路上にも気軽に受けられる無料診療所があってもいいじゃないか。
 連絡会の医療班活動として路上巡回医療相談会と鍼灸相談会を月に一度行なっています(第二日曜日)。
 連絡会医療班は心ある医師、鍼灸師、看護婦、保健婦さんなどの医療専門家ボランティア集団。もちろん路上で手術は出来ませんが、問診や軽い治療はお手のもの。おじさん達の健康管理にとても役立っています。

 医師資格をもった者は残念ながら野宿をしていない。
 バラエティに富む路上だが、流石に医師の現場調達は不可能である。
 病気に苦しんでいる人を目の前にした時、素人判断はとても危険である。こういう場合は普通救急車を呼ぶのであるが、「住所不定」である事が分ってしまうと、一般の病院はなかなか受けてはくれない。ひどい場合は病院をたらい回し、挙げ句に治療もなされず公園に置き去り、なんてこともかつてはよくあった。
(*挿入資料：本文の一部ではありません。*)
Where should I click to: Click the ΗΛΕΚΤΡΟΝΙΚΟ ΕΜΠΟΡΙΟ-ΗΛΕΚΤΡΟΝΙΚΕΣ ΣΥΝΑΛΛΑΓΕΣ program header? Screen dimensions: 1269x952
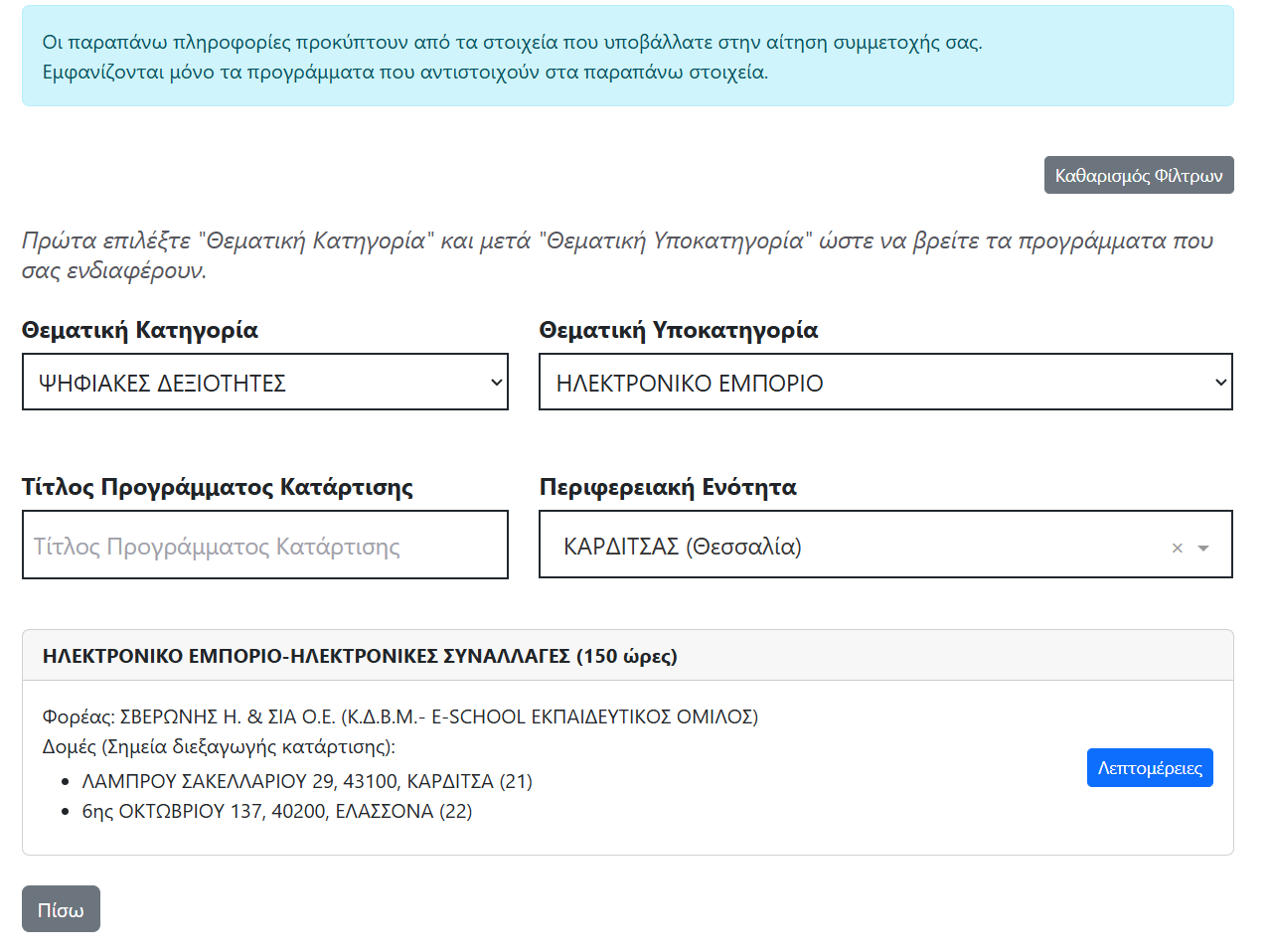click(x=360, y=656)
 そうでなくとも福祉が紹介する病院は「ヤブ」が多い。結核患者を検査もせず風邪と診断して死亡させたり、骨折患者をレントゲンもとらずに打撲と診断したりと、まあ、かつてあった事件を数えれば切りが無い(かの朝倉病院などもその最悪の例である)。
 そんな事もあり、路上の人々にとってみれば、医者、病院と聞けば「人非人」「極悪非道」「殺されに行く場所」等々と、すこぶる抵抗が強い。そう言えば高田馬場の高台に聳える国立国際医療センターなどは、さながら亡くなった仲間の卒塔婆のように見える。
 それはともかく、路上の人々が抱く医者のイメージを一変させる出来事が新宿で起った。1996年3月。今も新宿の路上で定期的に続けられている連絡会の医療相談会が始まったのである。医師、弁護士、教師、刑務官など「先生」と呼ばれる奴にろくな奴はいないと思っていた人々の前に普段着を着たボランティア医師、看護婦など医療従事者が登場したのである。
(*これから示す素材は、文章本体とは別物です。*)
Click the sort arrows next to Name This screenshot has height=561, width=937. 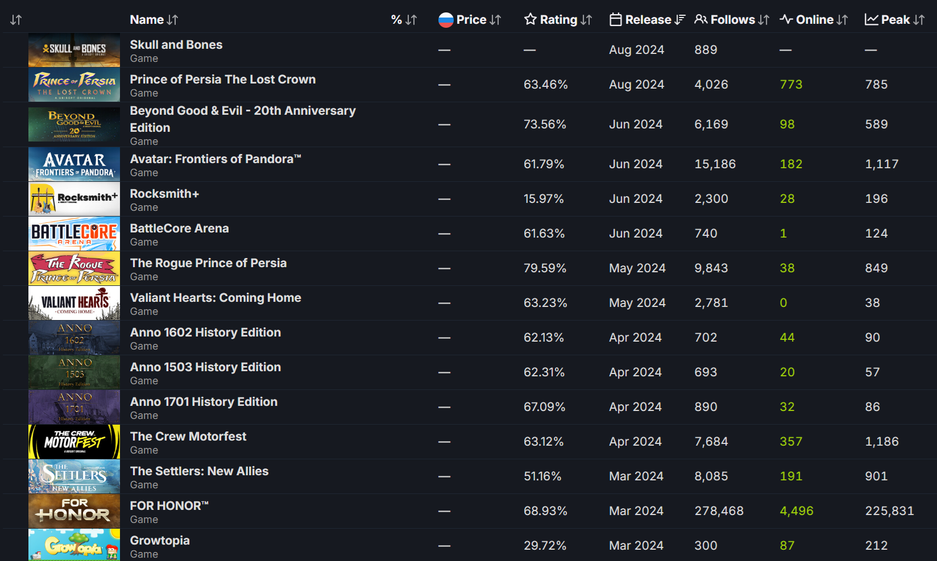(173, 20)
 しかも「親切、丁寧、早い、無料!」おまけに「紹介状」まで書いてくれるので、福祉の窓口で「つべこべ」言われる事もなくなり、紹介された病院でもそれを持っていけばプロの医師から紹介された手前、下手な治療が出来なくなる。
 おかげで月に一度の医療相談会は大盛況。福祉事務所も来所者急増で大喜び。早期発見、早期治療に向けての最低限の条件が路上についに整い、不幸な路上死も減り続けている。
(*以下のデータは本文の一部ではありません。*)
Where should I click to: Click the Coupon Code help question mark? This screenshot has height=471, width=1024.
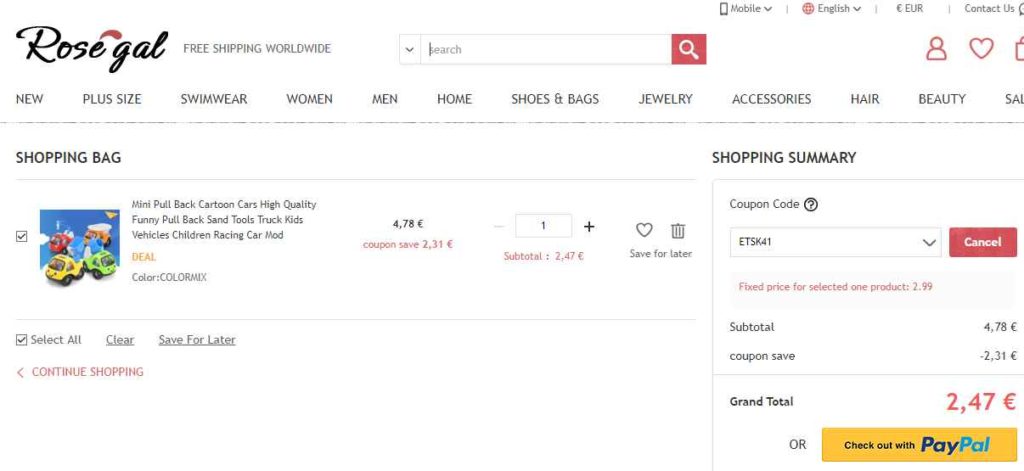[811, 205]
 職能を生かした支援活動はかくあるべきと示しているのが路上医療相談会である。仲間が主要に行なっているパトロール、福祉行動と有機的に結びつき、今も連絡会日常活動の屋台骨を支えてくれている。
 「医者の中にはいい奴もいるんだ」と、毎月の医療相談会を楽しみにする仲間も増えた。